Melihat kondisi al-Qur’an yang menurut Jeffrey rentan dengan kesalahan dan pemalsuan, maka Jeffrey bersama koleganya Prof. Bergstrasser mencoba untuk membuat edisi kritis al-Qur’an.[18] Adapun contoh Pemikiran kritis dari Arthur Jeffrey, sebagai berikut.
1. Kritik Arthur Jeffrey Terhadap Surat al-Fatihah
Kritik Jeffrey terhadap al-Qur’an, khususnya mengenai keberadaan surat al-Fatihah dimulai dari bentuk redaksi. Ia berkata, bahwa secara redaksi, umumnya dalam al-Qur’an Allah-lah yang bertindak sebagai penyeru dan pemerintah terhadap umat munusia. Namun anehnya, dalam surat al-Fatihah, manusia yang bertindak sebagai penyeru.
Setelah melihat lebih dalam, Jeffrey menyimpulkan bahwa al-Fatihah adalah do’a yang sering diucapkan oleh Nabi. Hal ini terlihat dari gaya bahasa yang digunakan serta ekspresi yang ada dalam al-Fatihah itu sendiri. Menurut Jeffrey, al-Fatihah itu dimasukkan oleh para pengkodifikasi terdahulu. Ia menganggap bahwa al-Fatihah tidak asli bagian dari al-Qur’an, namun sengaja dibangun di awal karena hal semacam itu tidak biasa dan tidak dikenal di kebiasaan Arab dulu.[19]
Untuk memperkuat argumennya ini, Jeffrey juga membuktikan bahwa keraguan terhadap al-Fatihah tidak hanya datang dari sarjana Barat seperti Noldeke, namun juga dari para sarjana Muslim, seperti Fakhr al-Din al-Razi yang mengutip pendapat Abu Bakr al-Asamm. Al-Asamm memulai pembahasannya dari surat al-Baqarah karena meyakini al-Fatihah bukan bagian dari al-Qur’an yang dilandaskan pada mushaf Ibn Mas’ud yang tidak memasukkan al-Fatihah di dalamnya. Al-Asamm juga mengatakan bahwa al-Fatihah tidak ditemukan dalam naskah Kufi al-Qur’an awal. Kalaupun ada, maka akan ditulis di akhir naskah tersebut.[20] Arthur menambahkan bahwa keberagaman atas bacaan dan tulisan al-Fatihah disebabkan karena bukan bagian dari al-Qur’an.
________________________________________
*Soal Latihan*:
(1) Tuliskan kembali bagian teks tentang kritik Arthur Jeffrey dari "1. Kritik Arthur" sampai "bertindak sebagai penyeru." tanpa mengubah satu kata pun.
(2) Menurut teks tentang kritik Arthur Jeffrey, mushaf siapa yang tidak memasukkan al-Fatihah di dalamnya?
(3) Sebutkan semua nama orang selain Arthur Jeffrey yang muncul dalam teks tentang kritik Arthur Jeffrey.

*Bagian Data*:
________________________________________
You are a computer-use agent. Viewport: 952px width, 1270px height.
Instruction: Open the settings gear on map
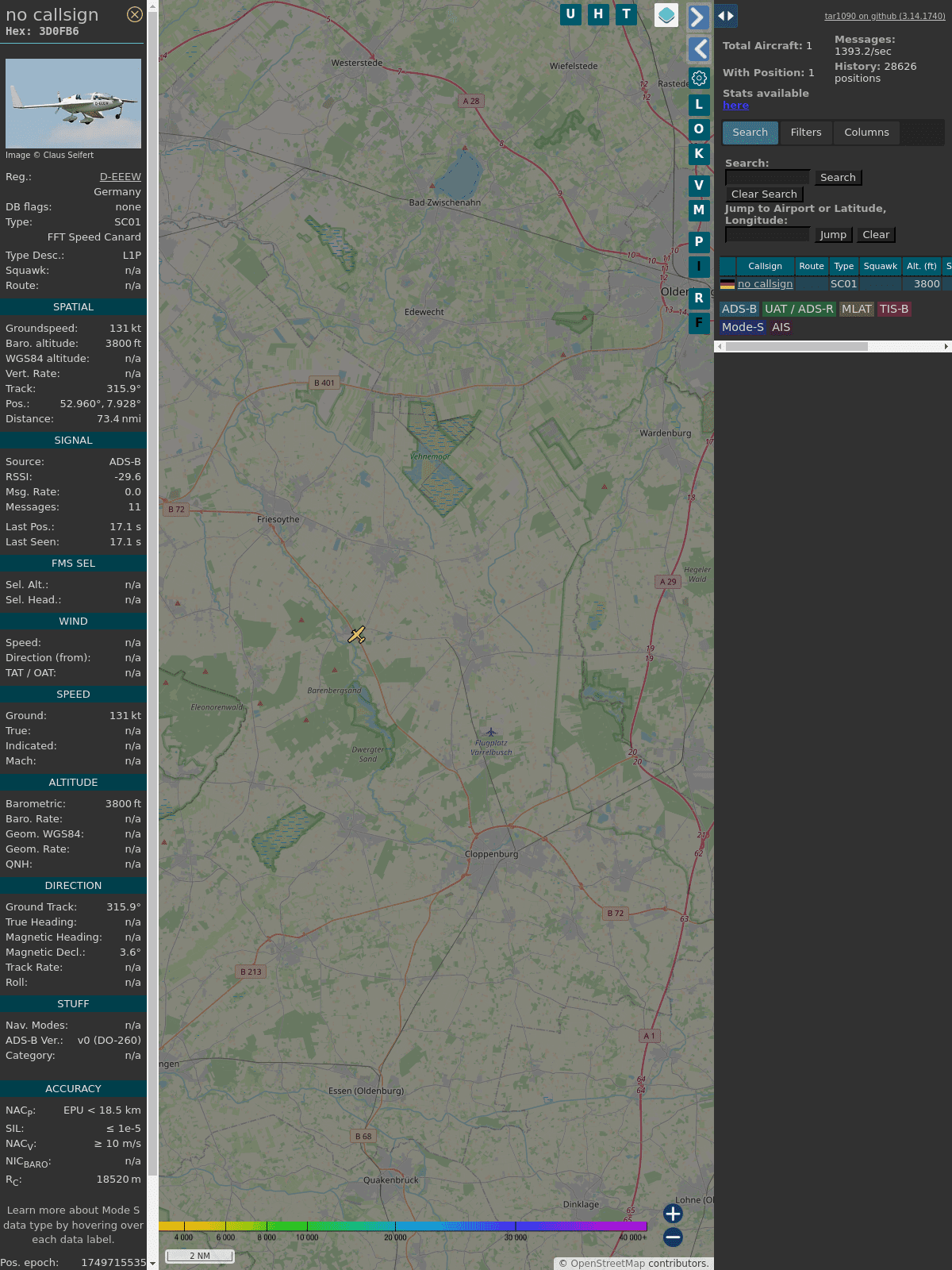click(699, 79)
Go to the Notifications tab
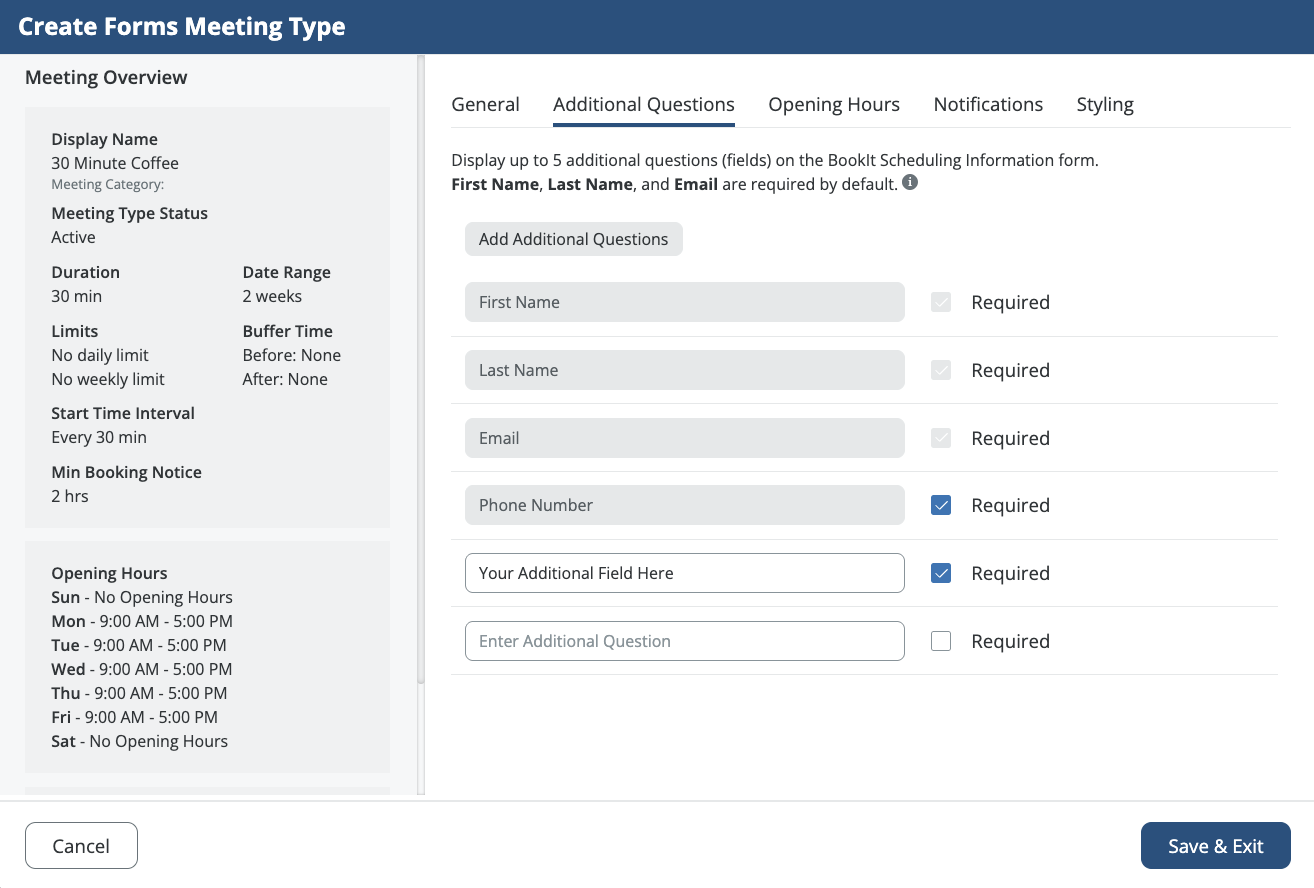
________________________________________
*Jawaban Tiap Soal*:
(1)
1. Kritik Arthur Jeffrey Terhadap Surat al-Fatihah
Kritik Jeffrey terhadap al-Qur’an, khususnya mengenai keberadaan surat al-Fatihah dimulai dari bentuk redaksi. Ia berkata, bahwa secara redaksi, umumnya dalam al-Qur’an Allah-lah yang bertindak sebagai penyeru dan pemerintah terhadap umat munusia. Namun anehnya, dalam surat al-Fatihah, manusia yang bertindak sebagai penyeru.

(2) Mushaf Ibn Mas’ud.

(3) Prof. Bergstrasser, Noldeke, Fakhr al-Din al-Razi, Abu Bakr al-Asamm, Ibn Mas’ud